Because Claimant A-49 has not presented any evidence of his reliance on the alleged fraudulent statements, the Settlement Agreement must be honored, and Claimant A-49 is bound by the release that he signed. Accordingly, the Debtor's Motion for Summary Judgment should be granted, and the Proof of Claim filed by Claimant A-49 should be disallowed. The Court is aware that there are other claimants who have entered into settlement agreements with the Debtor. This ruling does not necessarily mean that they cannot assert a fraudulent inducement claim. However, the proper in camera procedure should be followed to disclose the contents of any mediation sessions, and all required elements of a fraudulent inducement claim must be validly stated.

IV. CONCLUSION

For the foregoing reasons and those stated on the record at the February 9, 2012 hearing, the Debtor's Motion for Summary Judgment on Claimant A-49's Proof of Claim is granted, the Debtor's Objection is sustained, and the Claim is disallowed. A separate Order will be entered.

Footnotes

1. Claimant A-49 will be referred to by number as opposed to by name pursuant to the Order Authorizing Special Confidentiality Procedures to Protect Abuse Survivors. (Order, Docket No. 327).

2. The Court also heard argument on whether the Claims A-12 and A-13 should be disallowed under the Statute of Limitations. The Court ruled on this argument at the hearing and will address this issue in a separate written decision.

3. The Debtor also contended that § 893.54(1) of the Wisconsin Statutes bars the Claimant's negligence based claims, and that § 893.93(1)(b) of the Wisconsin Statutes bars the Claimant's fraud based claims.

4. Under 28 U.S.C. § 157(b)(5), personal injury tort claims shall be tried in the district court. However, in Stern v. Marshall, the Supreme Court confirmed that this provision is waivable. Stern, 131 S. Ct. at 2608. Furthermore, an objection to the legal validity of a personal injury tort claim, such as the objection made here, does not fall within the personal injury exception to the core jurisdiction of the Bankruptcy Court. In re UAL Corp., 310 B.R. 373 (Bankr. N.D. Ill. 2004)

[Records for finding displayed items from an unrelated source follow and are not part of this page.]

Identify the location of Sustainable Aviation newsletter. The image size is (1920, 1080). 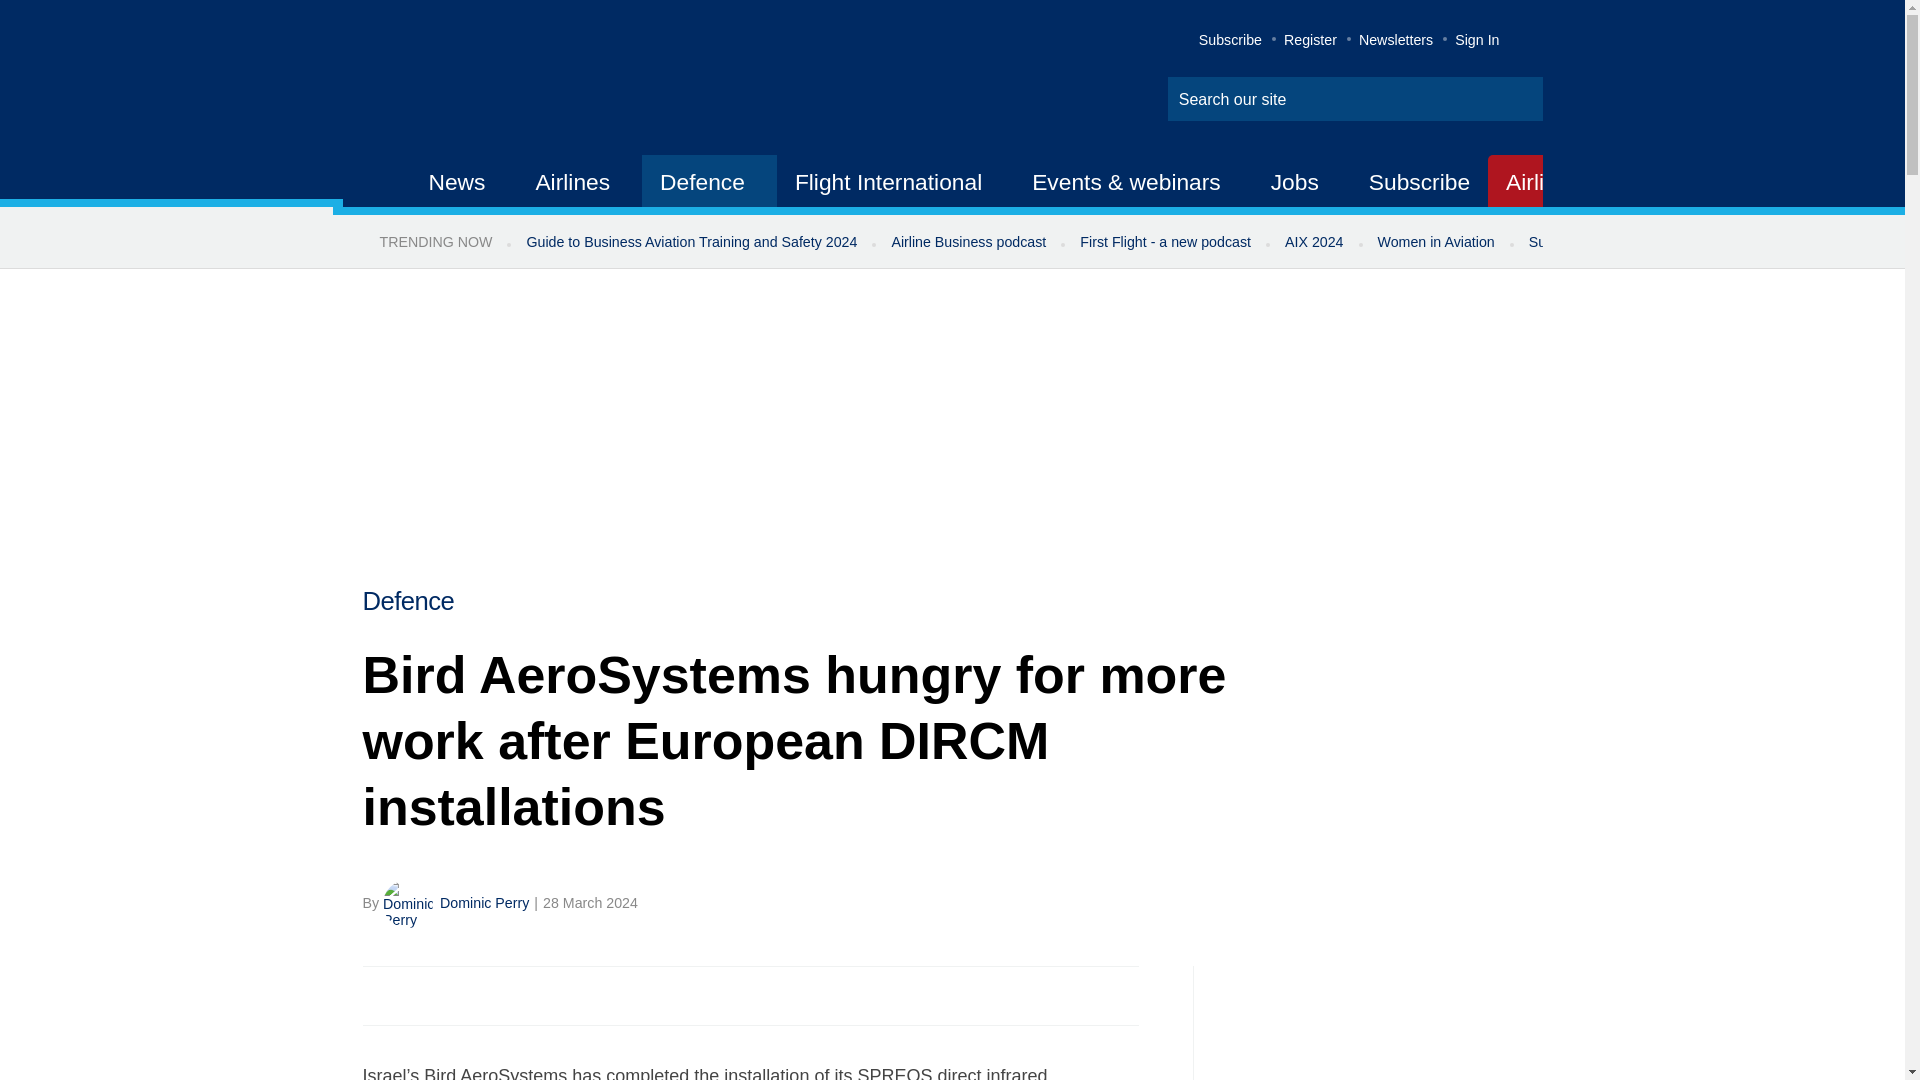
(1628, 242).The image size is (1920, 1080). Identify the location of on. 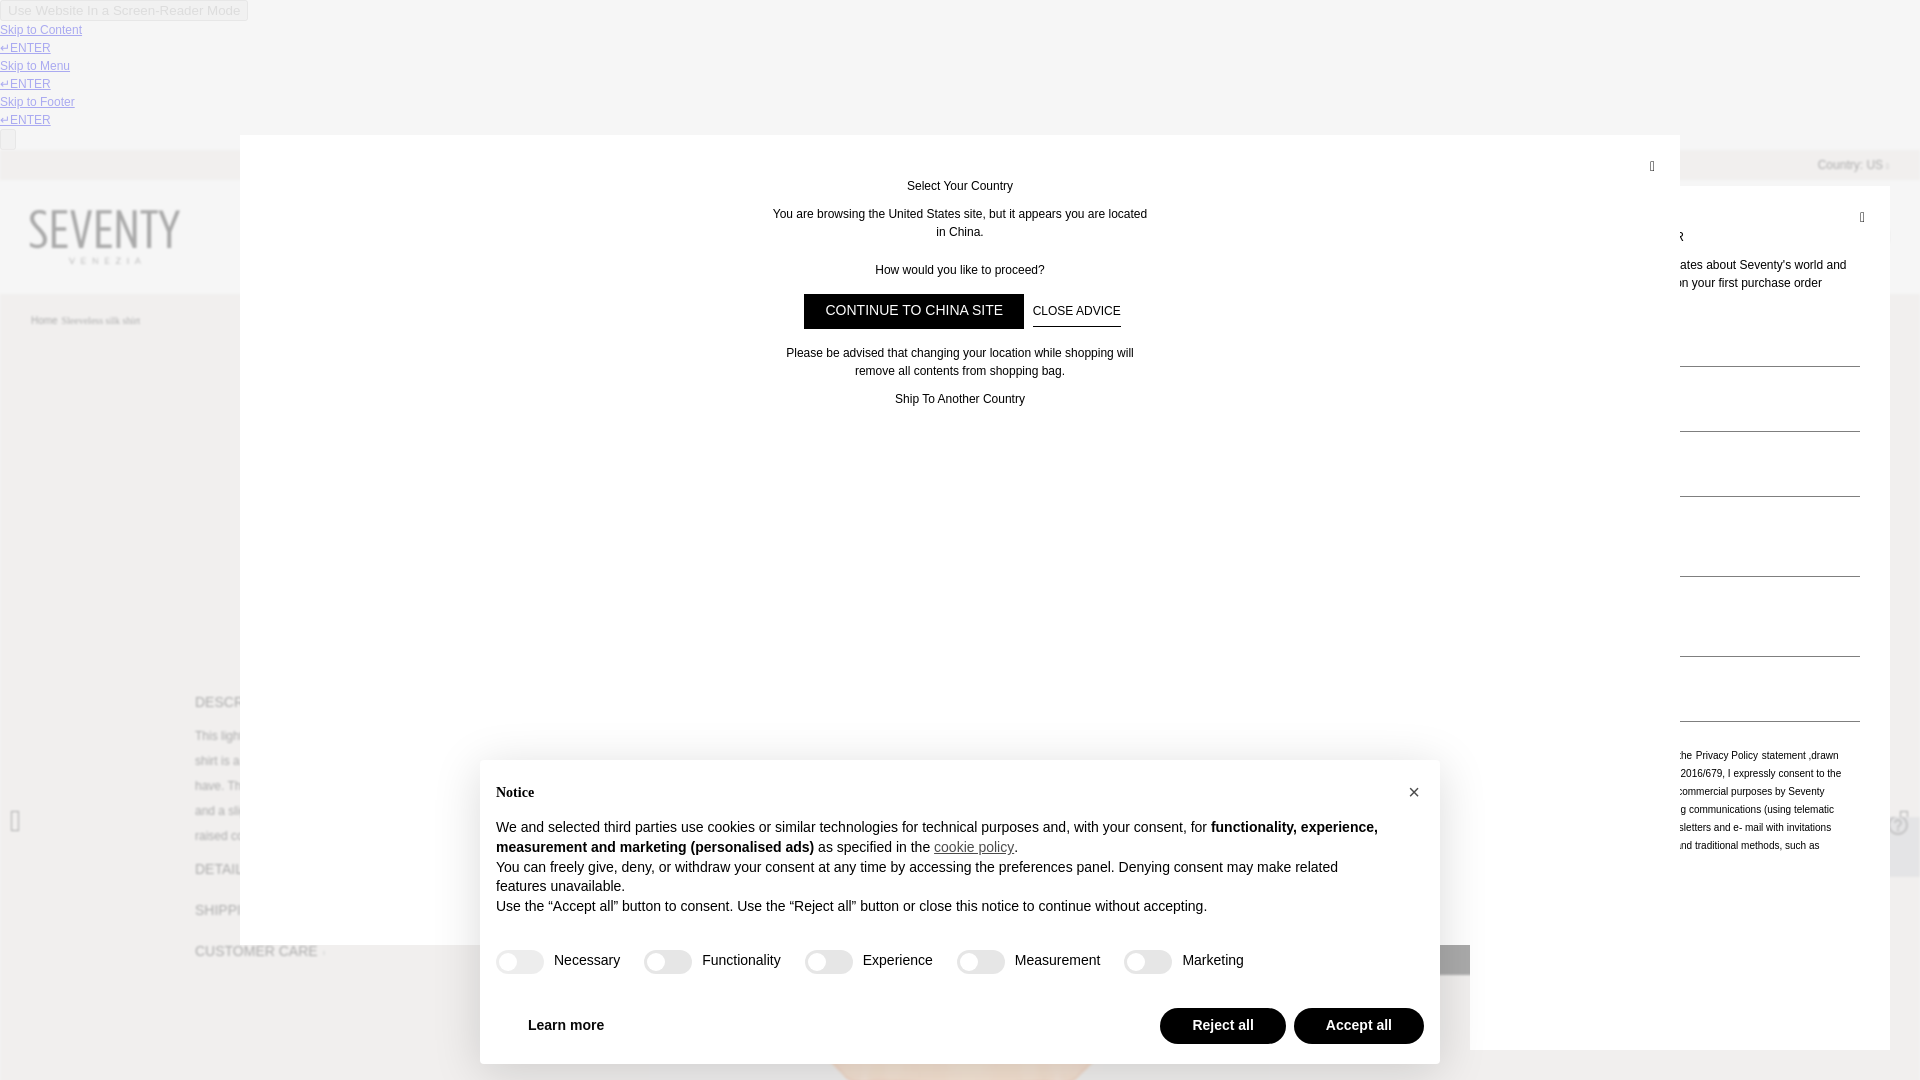
(1508, 758).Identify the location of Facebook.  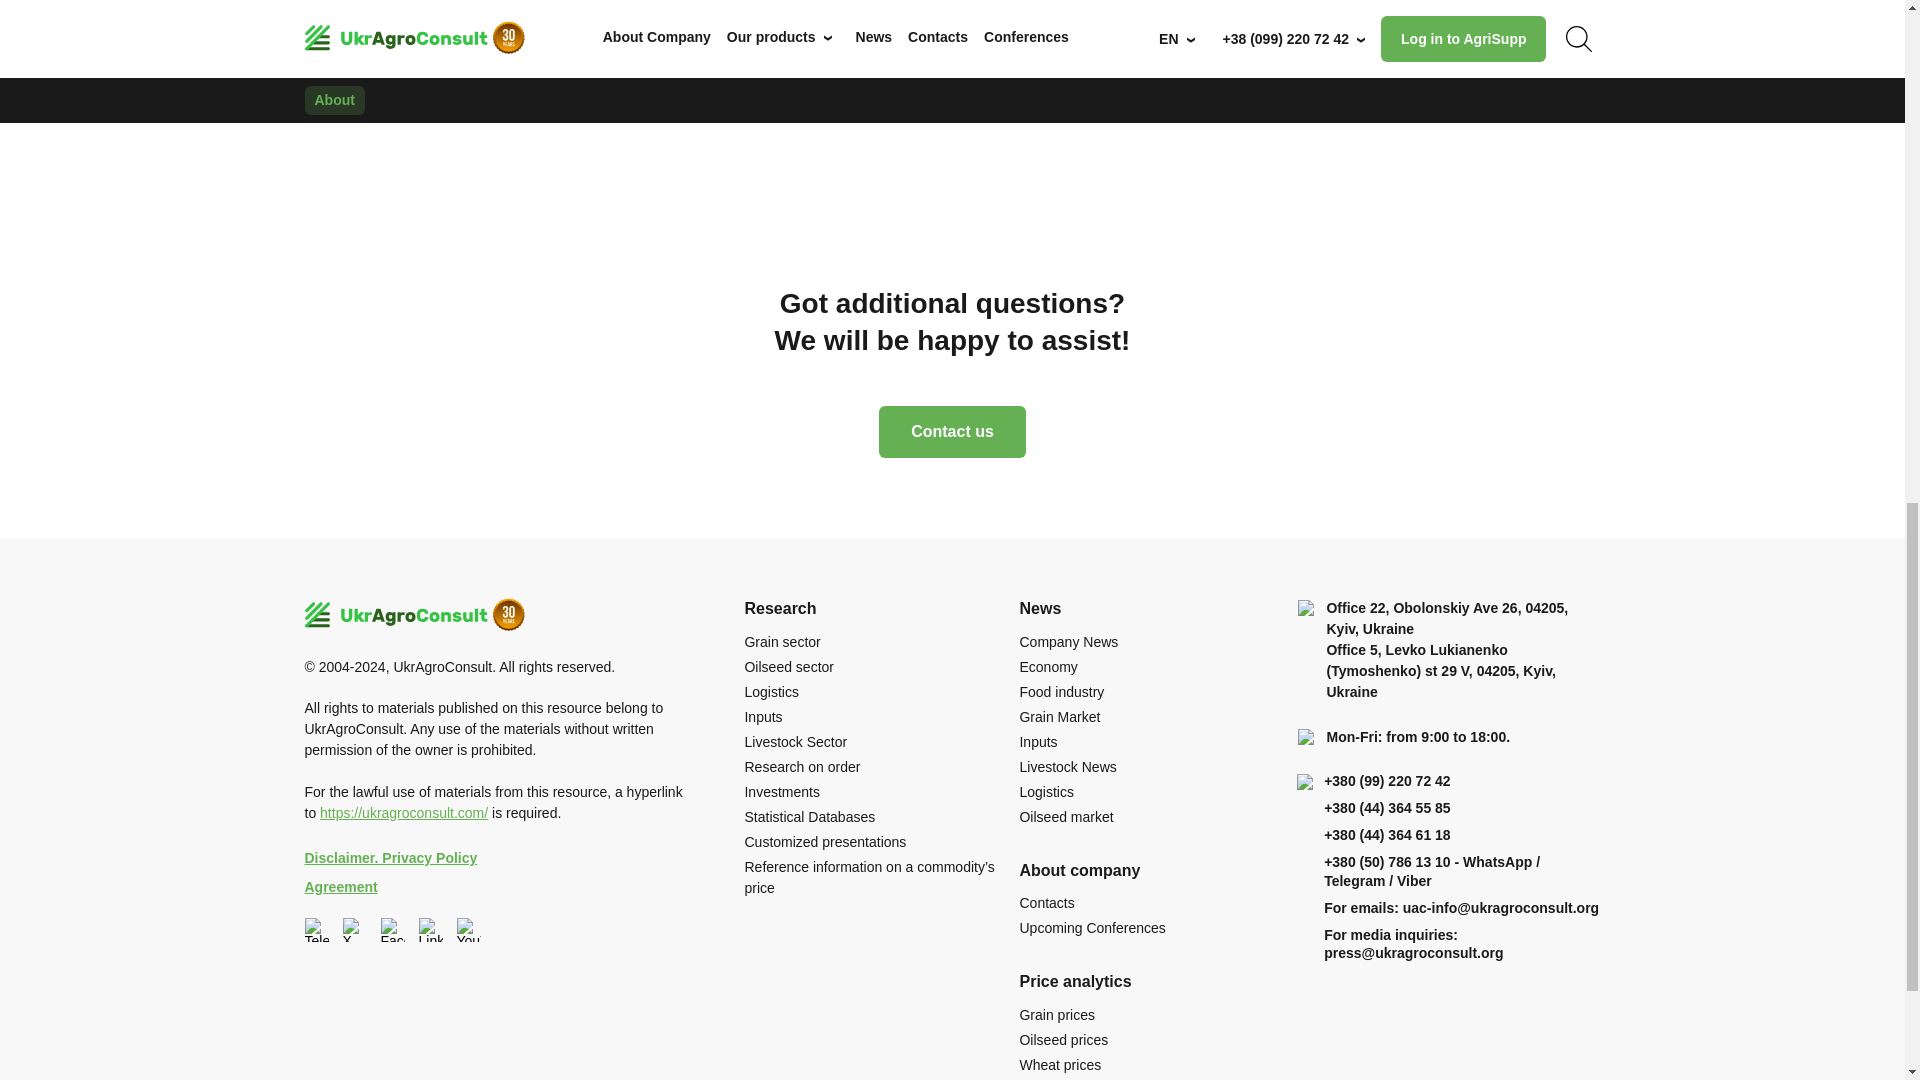
(392, 930).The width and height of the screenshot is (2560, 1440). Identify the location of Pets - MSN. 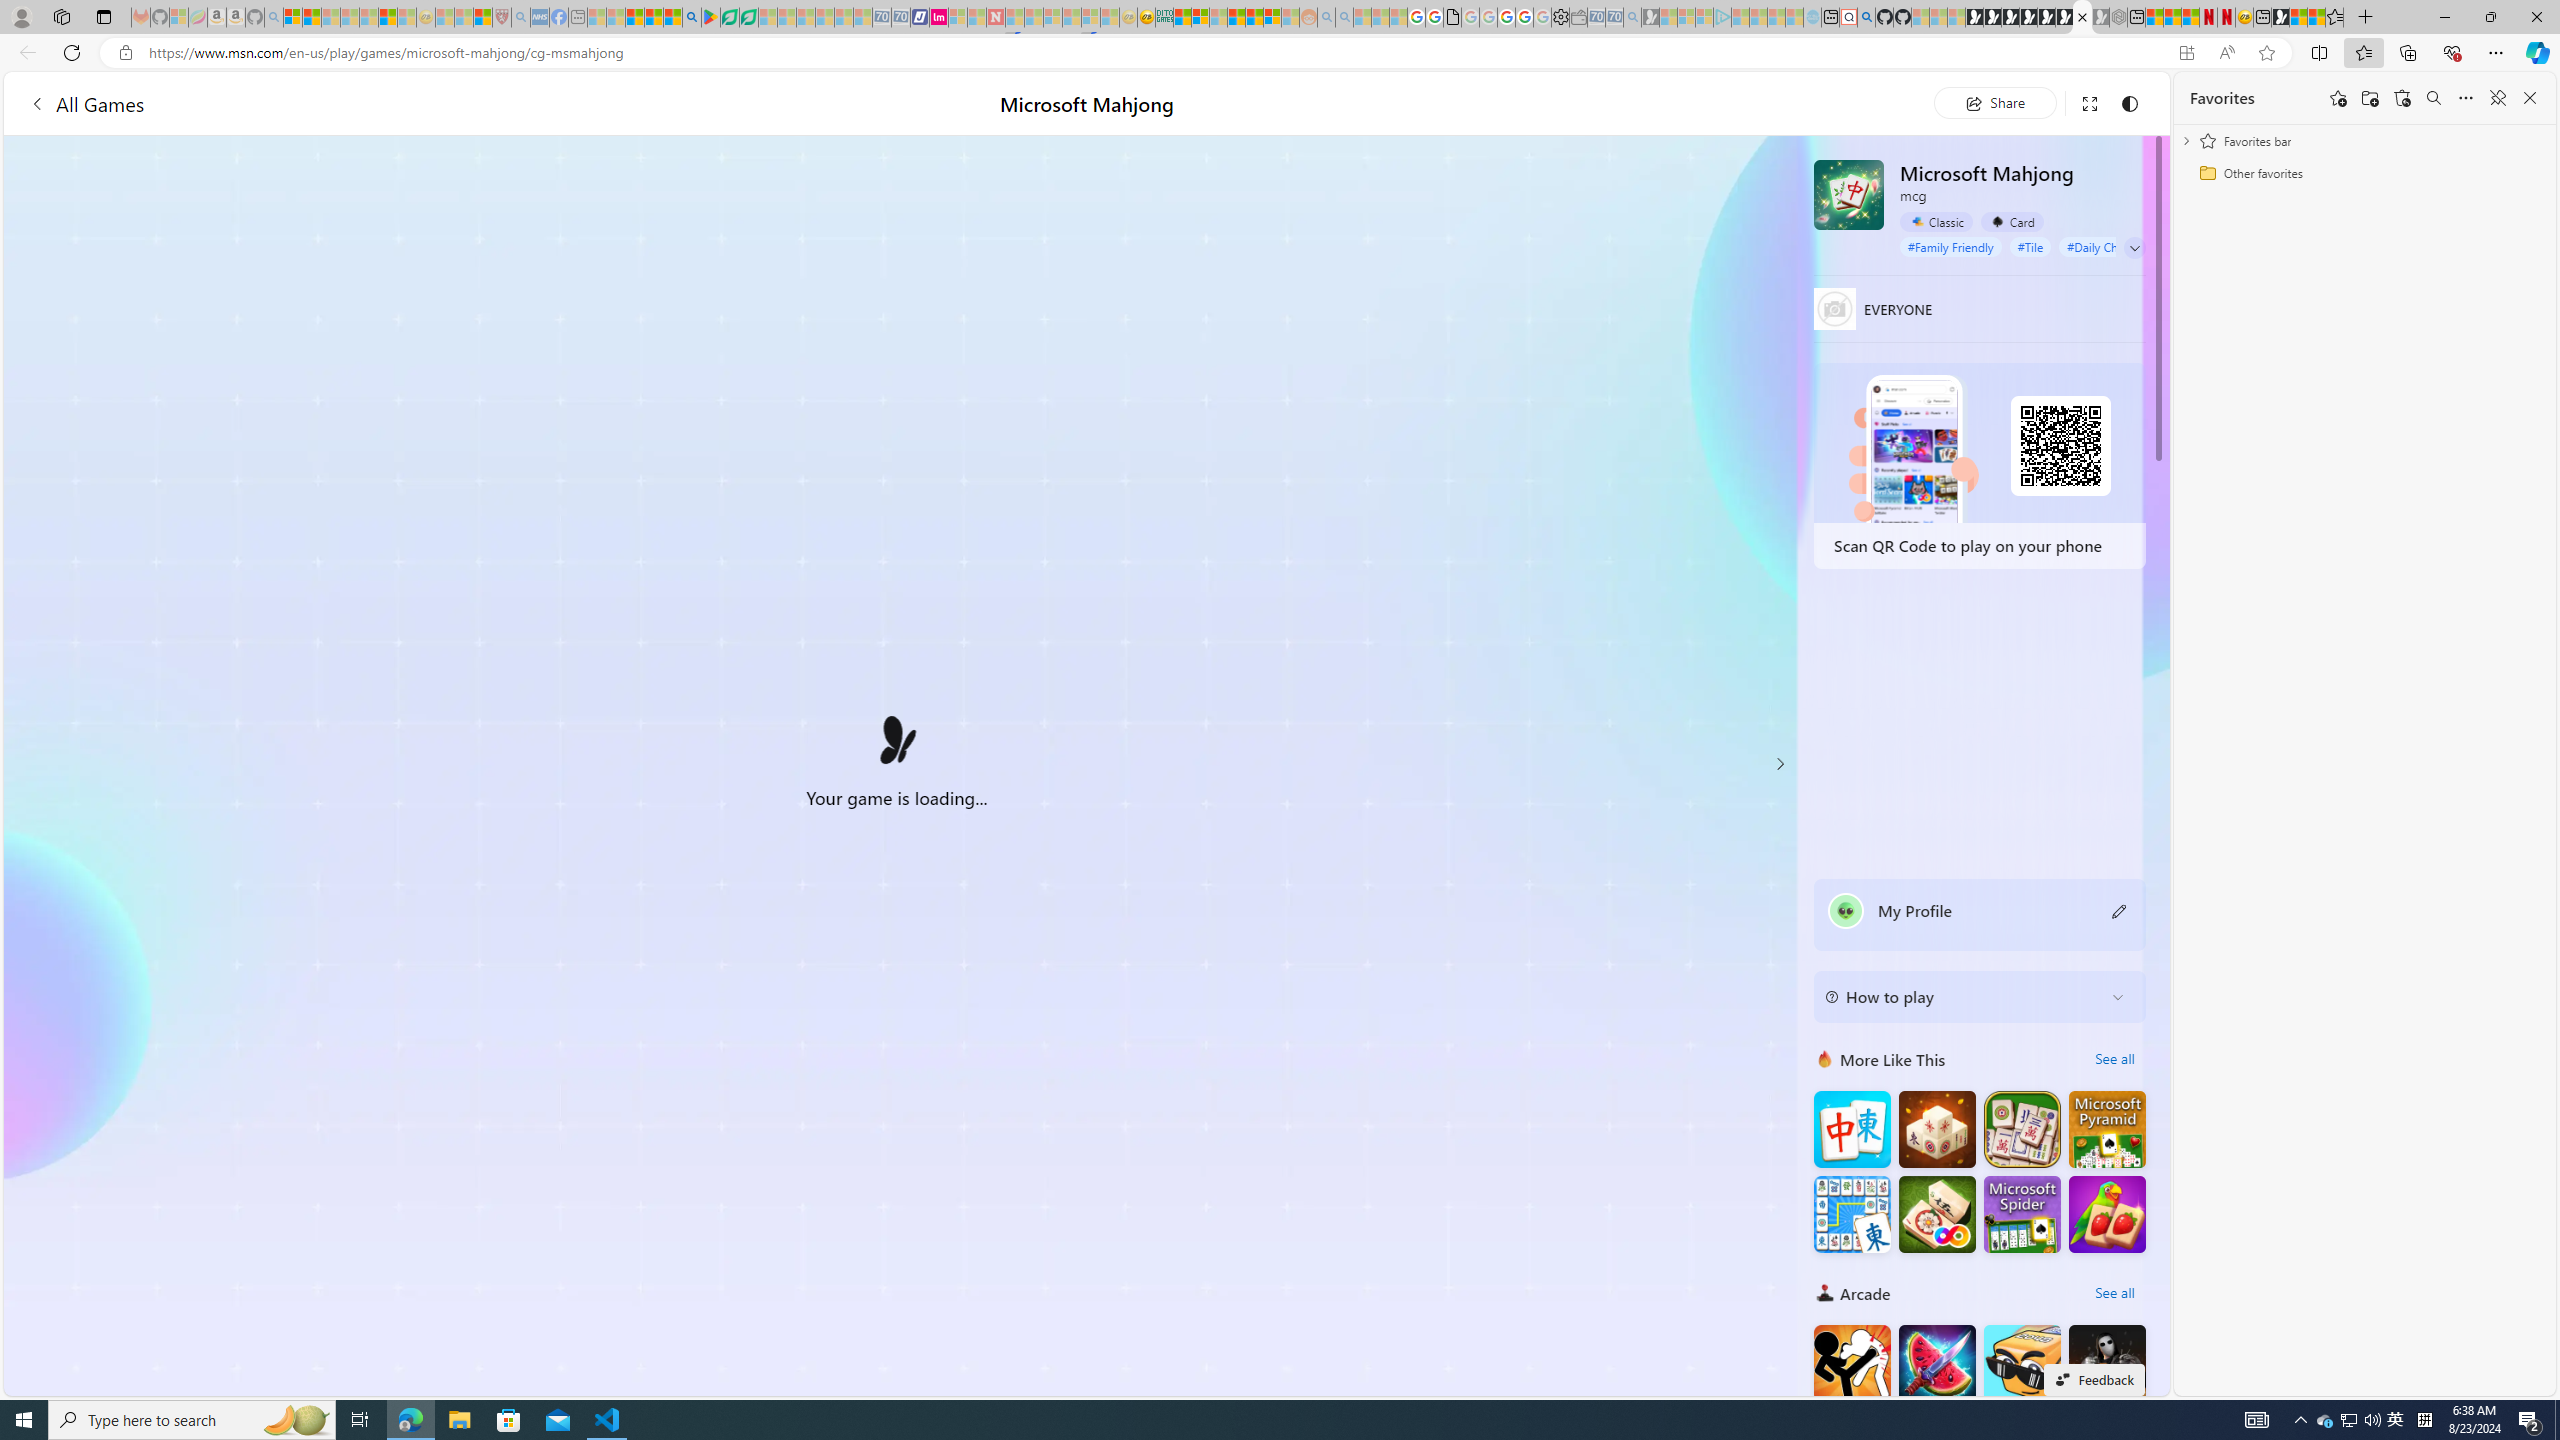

5. See, e.g., Kaloti Enters. v. Kellogg Sales Co., 2005 WI 111, ¶ 12, 283 Wis.2d 555, 699 N.W.2d 205 ("To state a claim for intentional misrepresentation, the following allegations must be made: (1) the defendant made a factual representation; (2) which was untrue; (3) the defendant either made the representation knowing it was untrue or made it recklessly without caring whether it was true or false; (4) the defendant made the representation with intent to defraud and to induce another to act upon it; and (5) the plaintiff believed the statement to be true and relied on it to his/her detriment. . . .") (citation and quotations omitted).